Algorithm recommended by cudnnFindConvolutionForwardAlgorithm fails to run when output channels are not a multiple of 8

Hi,

I noticed what seems to be a bug in CUDNN. When running on a Volta card, with CUDNN_DATA_HALF, and CUDNN_TENSOR_NHWC, cudnnFindConvolutionForwardAlgorithm returns algo = 1, or algo = 0 with tensor cores.
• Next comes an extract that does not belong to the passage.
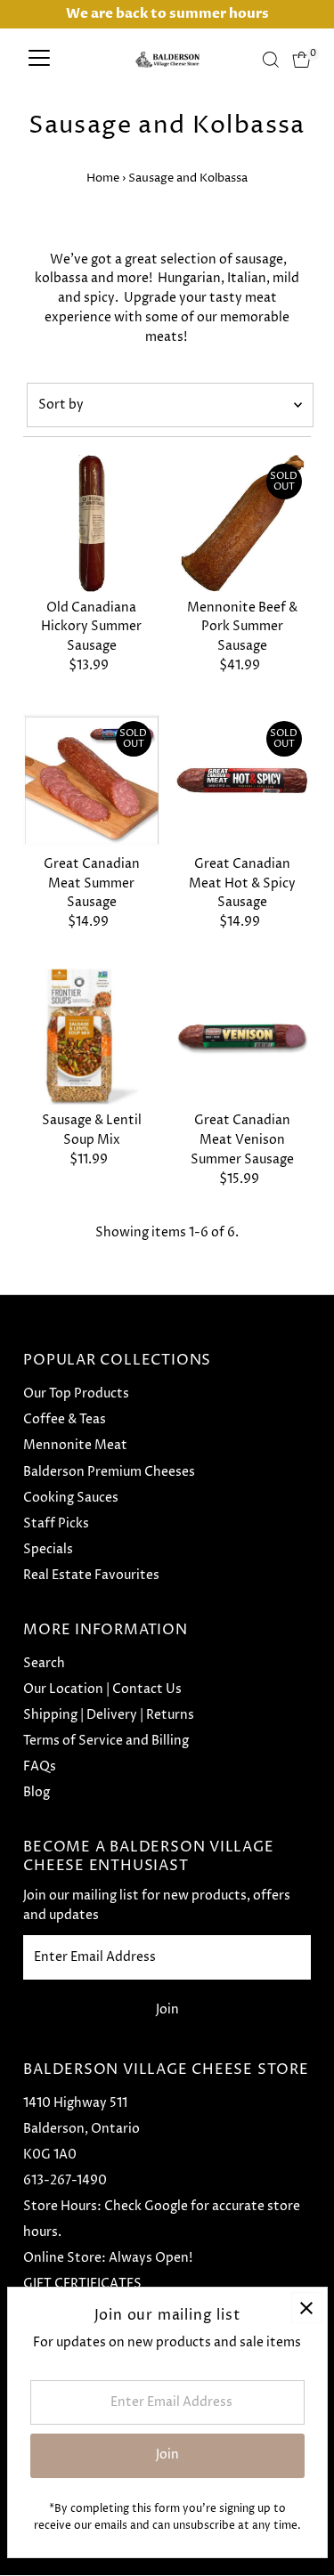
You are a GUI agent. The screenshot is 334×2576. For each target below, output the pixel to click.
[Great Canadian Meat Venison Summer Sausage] (243, 1036)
But it fails to run if output channels are not a multiple of 8.

My configuration is CUDNN 7.0.5, with CUDA 9.0, 64-bit Linux.
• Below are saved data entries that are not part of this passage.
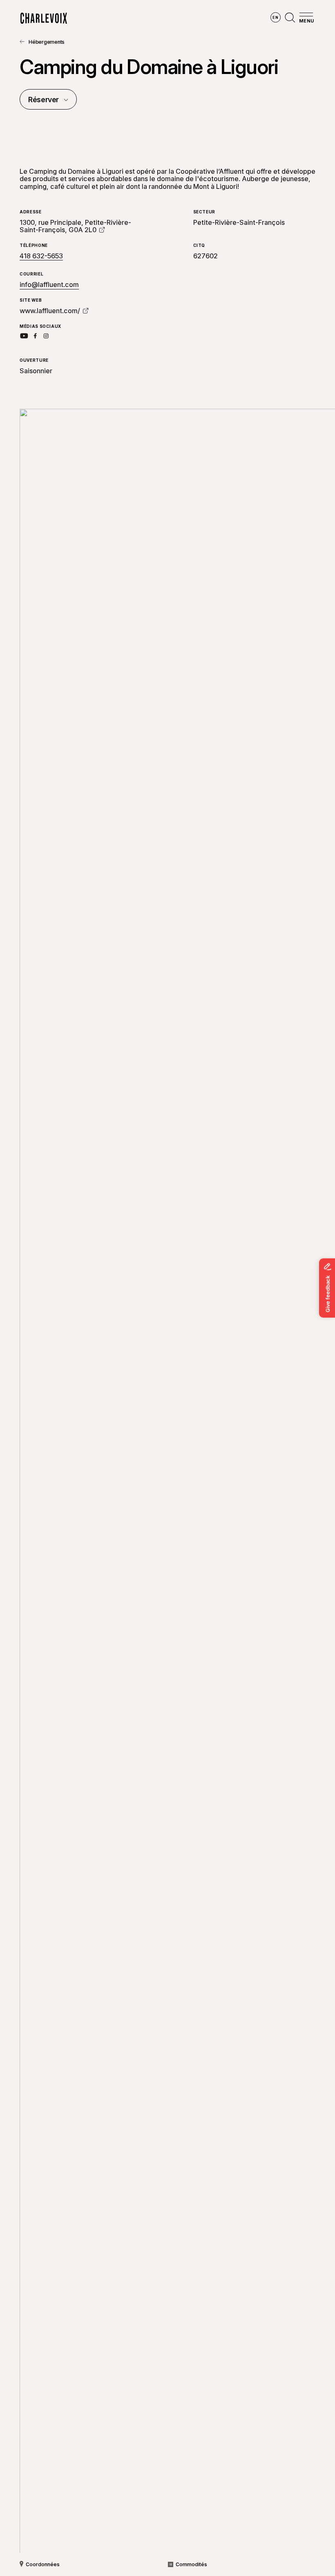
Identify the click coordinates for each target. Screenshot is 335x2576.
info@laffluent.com (49, 284)
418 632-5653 (41, 256)
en (275, 17)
I can give more information if necessary.

I believe cudnnFindConvolutionForwardAlgorithm should return an algorithm that works.

I have run more experiments, and found that it also fails when using convolution groups.

These are the default parameters for my convolution:
batch_size = 256;
inputs = 128;
outputs = 128;
groups = 1;
height = 19;
width = 19;
kernel_height = 3;
kernel_width = 3;
padding = 1;
dilation = 1;
data_type = CUDNN_DATA_HALF;
tensor_format = CUDNN_TENSOR_NHWC;

If I set outputs = 1, or outputs = 9, cudnnFindConvolutionForwardAlgorithm suggests an algorithm that causes cudnnGetConvolutionForwardWorkspaceSize to fail with CUDNN_STATUS_NOT_SUPPORTED. If I set outputs = 8, everything works well.

If I set groups = 4, the algorithm recommended by cudnnFindConvolutionForwardAlgorithm always fails, whatever the number of outputs.

It seems that groups only work with CUDNN_TENSOR_NCHW.